• WHAT TO PRODUCE: Present the listing lines starting at the one containing "How do I perform: Click the Open" and ending at the one containing "tap(233, 143)" as a Markdown table with the columns Row and Line, numbering each row and leaving out blank lines.

• TASK INPUT:
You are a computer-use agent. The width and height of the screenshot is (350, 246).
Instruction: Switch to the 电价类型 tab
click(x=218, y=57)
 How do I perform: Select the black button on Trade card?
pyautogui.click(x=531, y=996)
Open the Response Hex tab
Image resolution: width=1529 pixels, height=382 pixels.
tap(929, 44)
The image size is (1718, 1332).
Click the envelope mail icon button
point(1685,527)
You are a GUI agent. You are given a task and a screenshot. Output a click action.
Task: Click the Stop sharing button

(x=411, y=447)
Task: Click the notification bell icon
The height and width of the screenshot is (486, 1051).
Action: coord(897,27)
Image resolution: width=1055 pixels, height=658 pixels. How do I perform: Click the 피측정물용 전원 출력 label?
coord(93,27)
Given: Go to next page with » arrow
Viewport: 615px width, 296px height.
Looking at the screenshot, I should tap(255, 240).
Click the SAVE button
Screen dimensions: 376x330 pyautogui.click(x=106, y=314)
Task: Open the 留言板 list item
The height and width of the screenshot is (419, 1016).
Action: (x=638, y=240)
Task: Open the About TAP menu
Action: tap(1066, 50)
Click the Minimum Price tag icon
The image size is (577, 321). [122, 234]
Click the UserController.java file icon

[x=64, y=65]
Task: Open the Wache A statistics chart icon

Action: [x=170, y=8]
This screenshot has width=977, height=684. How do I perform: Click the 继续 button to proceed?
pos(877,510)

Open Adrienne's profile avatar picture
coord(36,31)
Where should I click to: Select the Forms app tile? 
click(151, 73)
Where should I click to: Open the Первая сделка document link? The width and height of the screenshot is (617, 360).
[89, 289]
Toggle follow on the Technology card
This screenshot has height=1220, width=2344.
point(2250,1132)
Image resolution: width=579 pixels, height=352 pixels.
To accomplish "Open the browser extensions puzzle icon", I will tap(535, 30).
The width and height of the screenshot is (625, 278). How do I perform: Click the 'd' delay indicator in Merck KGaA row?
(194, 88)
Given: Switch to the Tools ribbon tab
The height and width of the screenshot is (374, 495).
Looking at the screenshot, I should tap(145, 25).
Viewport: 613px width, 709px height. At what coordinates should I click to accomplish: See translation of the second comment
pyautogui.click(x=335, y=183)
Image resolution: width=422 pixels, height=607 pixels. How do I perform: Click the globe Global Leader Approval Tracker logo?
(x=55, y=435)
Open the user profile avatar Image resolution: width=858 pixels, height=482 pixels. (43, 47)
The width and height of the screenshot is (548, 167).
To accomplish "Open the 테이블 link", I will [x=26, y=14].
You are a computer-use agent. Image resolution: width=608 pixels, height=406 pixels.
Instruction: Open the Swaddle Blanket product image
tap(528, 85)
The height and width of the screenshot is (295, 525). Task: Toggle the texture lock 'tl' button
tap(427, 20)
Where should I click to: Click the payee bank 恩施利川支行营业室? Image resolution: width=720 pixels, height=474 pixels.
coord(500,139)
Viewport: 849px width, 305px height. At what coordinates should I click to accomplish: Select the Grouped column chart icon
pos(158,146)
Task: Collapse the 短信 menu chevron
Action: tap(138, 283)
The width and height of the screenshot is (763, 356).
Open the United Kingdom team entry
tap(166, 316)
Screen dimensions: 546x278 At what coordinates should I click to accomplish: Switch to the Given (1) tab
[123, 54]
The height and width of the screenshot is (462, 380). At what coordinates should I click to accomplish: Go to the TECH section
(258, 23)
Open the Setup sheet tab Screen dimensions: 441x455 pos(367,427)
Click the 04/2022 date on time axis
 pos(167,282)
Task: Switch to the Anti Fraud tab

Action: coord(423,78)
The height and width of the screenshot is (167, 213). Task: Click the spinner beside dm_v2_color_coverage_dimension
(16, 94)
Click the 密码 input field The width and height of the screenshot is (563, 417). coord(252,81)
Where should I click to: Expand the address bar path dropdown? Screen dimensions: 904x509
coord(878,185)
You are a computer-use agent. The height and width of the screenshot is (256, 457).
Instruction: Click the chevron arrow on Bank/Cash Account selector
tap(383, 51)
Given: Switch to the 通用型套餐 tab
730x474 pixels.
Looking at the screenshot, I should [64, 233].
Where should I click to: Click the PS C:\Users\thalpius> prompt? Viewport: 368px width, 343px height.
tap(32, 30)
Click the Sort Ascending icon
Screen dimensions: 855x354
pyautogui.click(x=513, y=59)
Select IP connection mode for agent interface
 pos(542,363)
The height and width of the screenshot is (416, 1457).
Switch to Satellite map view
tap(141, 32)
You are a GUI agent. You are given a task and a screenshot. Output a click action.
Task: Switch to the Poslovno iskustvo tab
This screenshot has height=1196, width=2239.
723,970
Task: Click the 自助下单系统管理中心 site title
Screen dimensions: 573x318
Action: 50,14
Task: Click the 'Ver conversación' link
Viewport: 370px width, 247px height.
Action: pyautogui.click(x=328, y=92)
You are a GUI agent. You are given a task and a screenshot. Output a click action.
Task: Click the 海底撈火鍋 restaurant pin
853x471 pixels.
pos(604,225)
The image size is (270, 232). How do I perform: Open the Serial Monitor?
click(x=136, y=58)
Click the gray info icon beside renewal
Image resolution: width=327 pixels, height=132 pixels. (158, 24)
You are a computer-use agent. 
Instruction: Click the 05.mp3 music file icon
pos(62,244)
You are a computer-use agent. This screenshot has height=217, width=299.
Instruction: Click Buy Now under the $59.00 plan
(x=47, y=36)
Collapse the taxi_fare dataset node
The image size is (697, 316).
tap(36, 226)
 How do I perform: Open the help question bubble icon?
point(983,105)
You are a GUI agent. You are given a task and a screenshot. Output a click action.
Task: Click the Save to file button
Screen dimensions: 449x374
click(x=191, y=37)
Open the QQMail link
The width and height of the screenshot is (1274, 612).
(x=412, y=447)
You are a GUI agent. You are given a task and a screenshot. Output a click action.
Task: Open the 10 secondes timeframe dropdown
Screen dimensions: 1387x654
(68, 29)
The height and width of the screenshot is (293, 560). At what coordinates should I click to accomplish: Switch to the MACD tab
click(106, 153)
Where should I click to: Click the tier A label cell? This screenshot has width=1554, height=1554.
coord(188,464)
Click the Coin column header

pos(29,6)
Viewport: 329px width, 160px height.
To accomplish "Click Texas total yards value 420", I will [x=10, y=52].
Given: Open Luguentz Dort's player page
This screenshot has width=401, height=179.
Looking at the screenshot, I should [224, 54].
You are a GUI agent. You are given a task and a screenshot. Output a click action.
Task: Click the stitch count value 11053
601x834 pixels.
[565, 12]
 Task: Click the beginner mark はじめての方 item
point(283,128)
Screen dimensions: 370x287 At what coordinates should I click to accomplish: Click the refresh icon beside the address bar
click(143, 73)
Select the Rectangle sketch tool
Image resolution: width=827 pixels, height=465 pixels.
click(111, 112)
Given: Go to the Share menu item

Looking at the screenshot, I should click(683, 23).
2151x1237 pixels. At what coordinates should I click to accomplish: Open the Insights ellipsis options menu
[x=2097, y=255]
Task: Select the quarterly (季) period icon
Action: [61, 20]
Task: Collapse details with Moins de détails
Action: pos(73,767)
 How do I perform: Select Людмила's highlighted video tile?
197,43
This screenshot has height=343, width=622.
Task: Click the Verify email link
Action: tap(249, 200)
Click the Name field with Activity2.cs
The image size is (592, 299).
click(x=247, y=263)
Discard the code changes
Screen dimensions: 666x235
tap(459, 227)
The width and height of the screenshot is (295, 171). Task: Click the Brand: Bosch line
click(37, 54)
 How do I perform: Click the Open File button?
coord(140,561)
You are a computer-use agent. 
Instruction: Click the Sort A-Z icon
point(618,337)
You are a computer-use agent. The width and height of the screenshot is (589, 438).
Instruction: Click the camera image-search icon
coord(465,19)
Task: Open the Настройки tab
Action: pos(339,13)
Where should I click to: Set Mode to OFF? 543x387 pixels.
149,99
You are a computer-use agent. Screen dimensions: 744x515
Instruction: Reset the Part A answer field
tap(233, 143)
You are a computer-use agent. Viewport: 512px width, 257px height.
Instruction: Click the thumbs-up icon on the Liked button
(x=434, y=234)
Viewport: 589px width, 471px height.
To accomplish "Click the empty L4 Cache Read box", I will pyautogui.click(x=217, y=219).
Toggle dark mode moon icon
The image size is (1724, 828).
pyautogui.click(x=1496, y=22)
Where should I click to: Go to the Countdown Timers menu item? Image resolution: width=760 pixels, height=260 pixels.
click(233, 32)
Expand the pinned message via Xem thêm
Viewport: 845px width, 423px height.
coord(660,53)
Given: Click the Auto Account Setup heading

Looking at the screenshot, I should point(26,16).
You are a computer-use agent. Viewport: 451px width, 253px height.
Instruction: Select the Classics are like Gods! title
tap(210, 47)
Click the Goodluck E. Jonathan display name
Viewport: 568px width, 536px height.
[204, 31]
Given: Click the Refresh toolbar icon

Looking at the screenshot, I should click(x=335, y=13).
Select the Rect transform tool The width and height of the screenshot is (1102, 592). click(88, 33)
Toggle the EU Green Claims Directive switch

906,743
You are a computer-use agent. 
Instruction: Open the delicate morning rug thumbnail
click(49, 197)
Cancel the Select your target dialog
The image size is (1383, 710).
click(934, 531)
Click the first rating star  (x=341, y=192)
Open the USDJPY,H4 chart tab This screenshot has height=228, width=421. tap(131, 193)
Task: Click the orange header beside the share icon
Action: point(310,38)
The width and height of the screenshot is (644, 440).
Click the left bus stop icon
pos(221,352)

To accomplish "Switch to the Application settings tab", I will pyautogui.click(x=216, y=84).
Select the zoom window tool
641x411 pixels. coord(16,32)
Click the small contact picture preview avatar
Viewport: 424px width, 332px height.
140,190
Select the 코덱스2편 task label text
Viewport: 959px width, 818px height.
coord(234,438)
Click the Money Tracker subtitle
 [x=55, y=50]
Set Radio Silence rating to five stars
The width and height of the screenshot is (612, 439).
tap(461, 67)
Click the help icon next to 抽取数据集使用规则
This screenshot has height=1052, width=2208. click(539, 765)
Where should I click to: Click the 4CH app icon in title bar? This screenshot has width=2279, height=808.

• IN RESPONSE:
| Row | Line |
|---|---|
| 1 |  How do I perform: Click the Open File button? |
| 2 | coord(140,561) |
| 3 | You are a computer-use agent.  |
| 4 | Instruction: Click the Sort A-Z icon |
| 5 | point(618,337) |
| 6 | You are a computer-use agent. The width and height of the screenshot is (589, 438). |
| 7 | Instruction: Click the camera image-search icon |
| 8 | coord(465,19) |
| 9 | Task: Open the Настройки tab |
| 10 | Action: pos(339,13) |
| 11 | Where should I click to: Set Mode to OFF? 543x387 pixels. |
| 12 | 149,99 |
| 13 | You are a computer-use agent. Screen dimensions: 744x515 |
| 14 | Instruction: Reset the Part A answer field |
| 15 | tap(233, 143) |